*SELECTED TEXT*

A pet sitter is responsible to care for a pet (or multiple pets) while their person is away from home. They typically care for the animal while the owners work, travel, are injured, or are sick. They can take care of the pet in the person’s home or at their own home. If you love and enjoy caring for animals, this may be the job for you!
How to Become a Pet Sitter
No formal education is necessary to become a pet sitter. However, being dependable, responsible, good with animals, and having your own transportation are requirements. There are other skills that employers may be looking for in this job, such as knowledge of CPR and first aid for their specific pet. There are certifications available through vocational, and State approved trade schools. You can get qualified through professional associations and private companies with home-study CPR and first aid training programs. You can also refer to the National Association of Professional Pet Sitters for further information on certifications and requirements.

*REQUIRED ACTION*
Can you transcribe the pet sitter text in full, word for word?

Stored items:
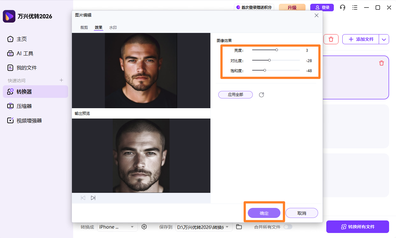Browse output folder using the folder icon
This screenshot has height=238, width=396.
239,227

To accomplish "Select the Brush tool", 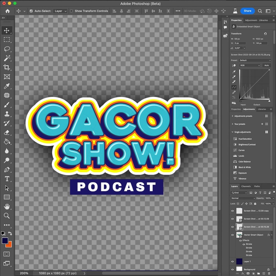I will click(x=7, y=105).
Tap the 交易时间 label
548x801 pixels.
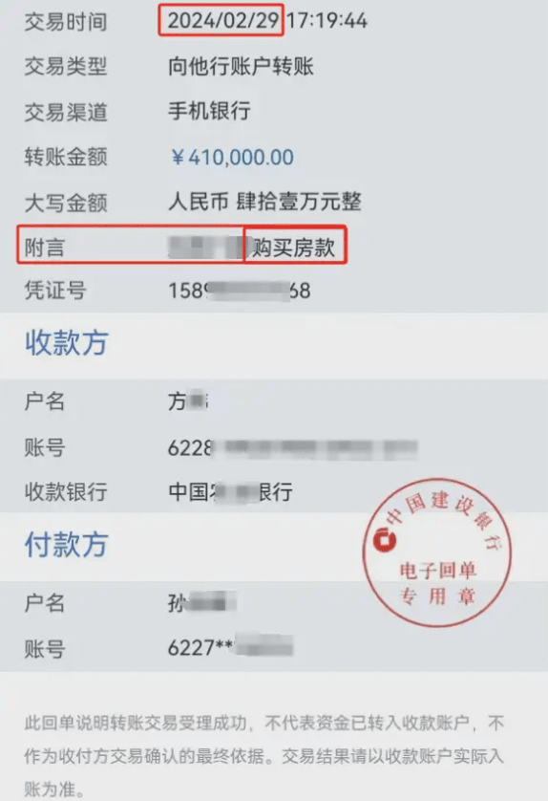point(66,22)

*REPLY TO THE TASK*
A pet sitter is responsible to care for a pet (or multiple pets) while their person is away from home. They typically care for the animal while the owners work, travel, are injured, or are sick. They can take care of the pet in the person’s home or at their own home. If you love and enjoy caring for animals, this may be the job for you!
How to Become a Pet Sitter
No formal education is necessary to become a pet sitter. However, being dependable, responsible, good with animals, and having your own transportation are requirements. There are other skills that employers may be looking for in this job, such as knowledge of CPR and first aid for their specific pet. There are certifications available through vocational, and State approved trade schools. You can get qualified through professional associations and private companies with home-study CPR and first aid training programs. You can also refer to the National Association of Professional Pet Sitters for further information on certifications and requirements.